═══ Dataset rows
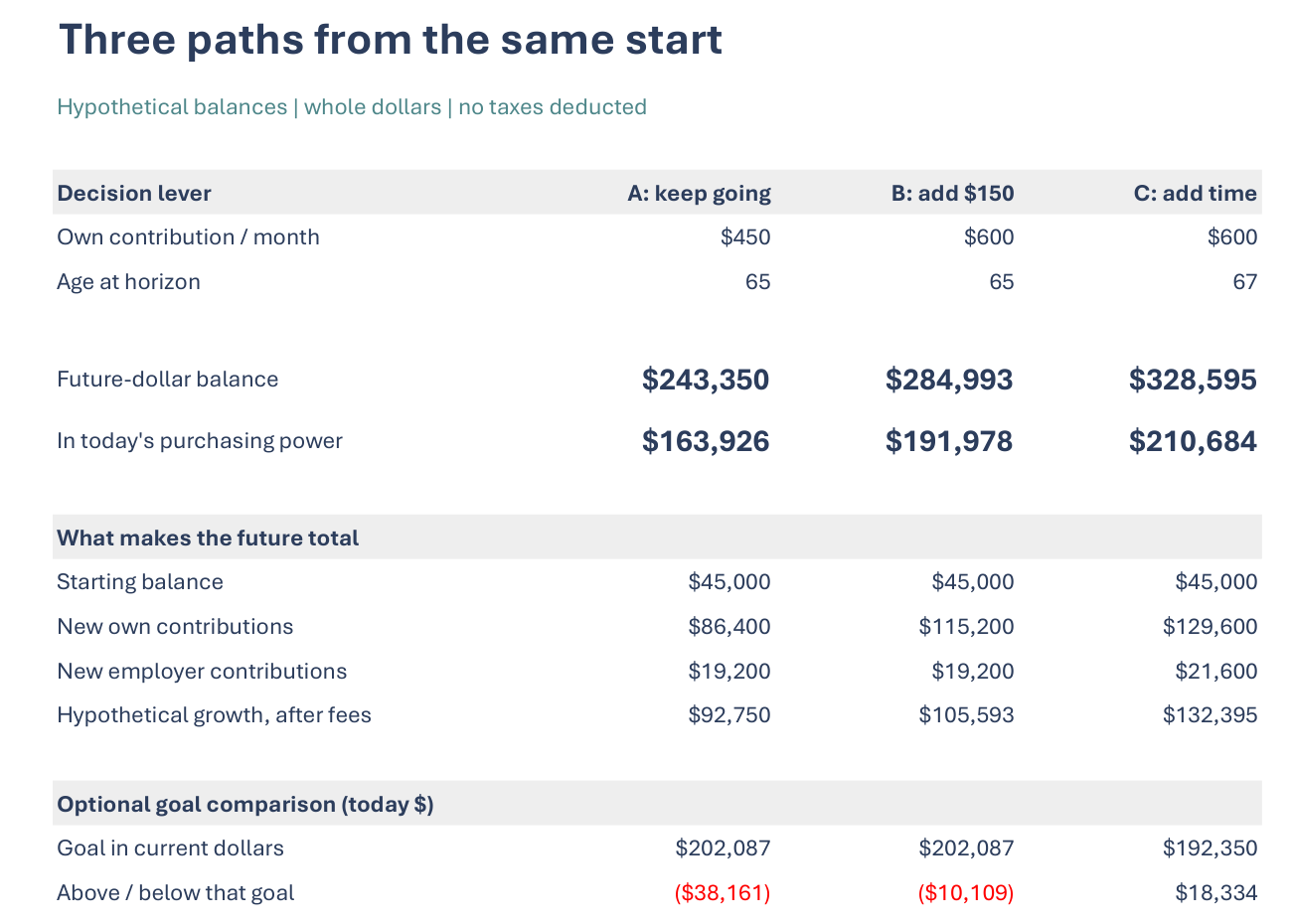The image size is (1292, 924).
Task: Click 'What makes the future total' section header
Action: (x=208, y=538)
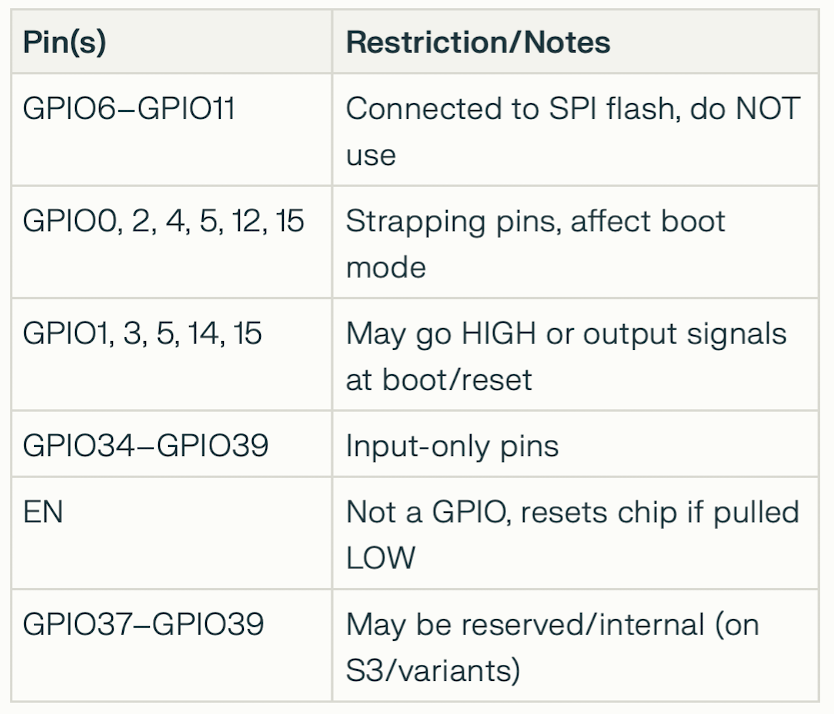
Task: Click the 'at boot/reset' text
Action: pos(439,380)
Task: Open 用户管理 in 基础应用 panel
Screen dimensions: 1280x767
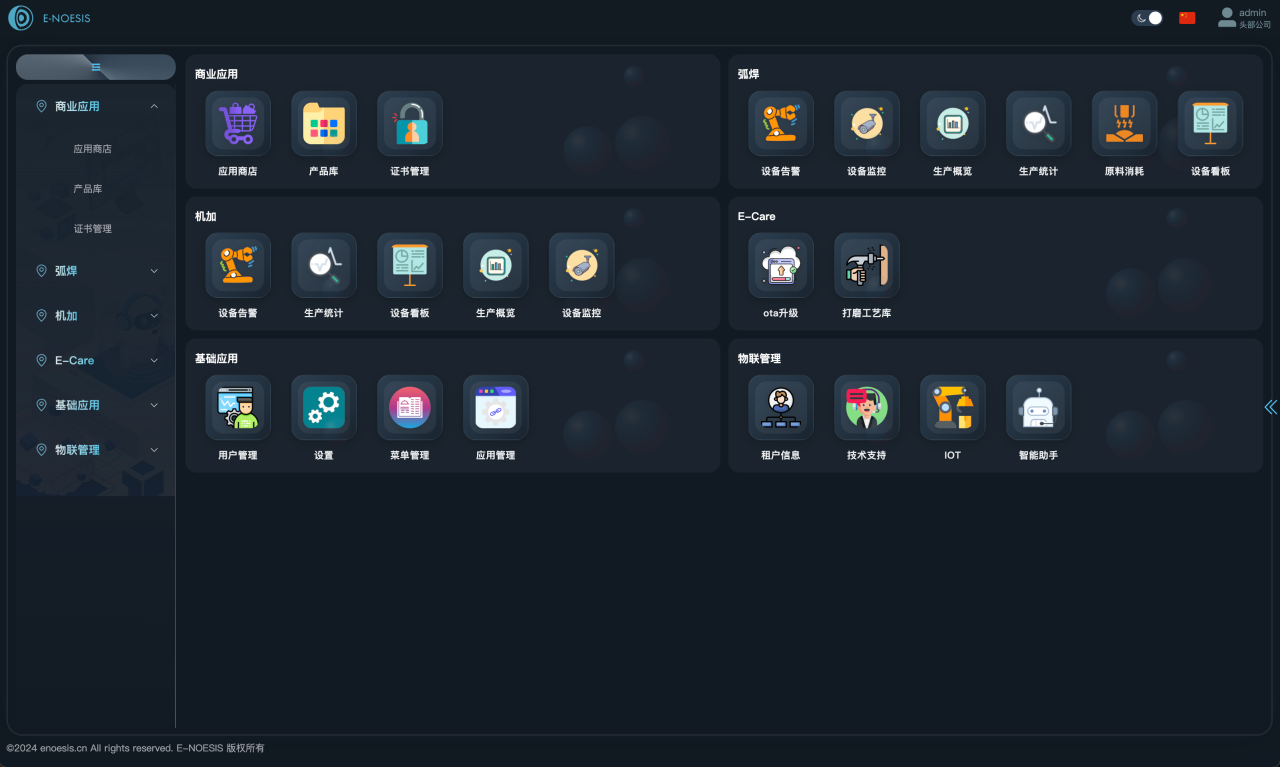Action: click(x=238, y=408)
══════
What needs to be done
Present the lines of the material as a numbered list, omitting blank lines and leaving out the pictures.

Full solution
1. The image size is (1292, 924).
2. Task: Click 'What makes the future total' section header
3. Action: (x=208, y=538)
4. Task: Click the 'at boot/reset' text
5. Action: pos(439,380)
6. Task: Open 用户管理 in 基础应用 panel
7. Screen dimensions: 1280x767
8. Action: click(x=238, y=408)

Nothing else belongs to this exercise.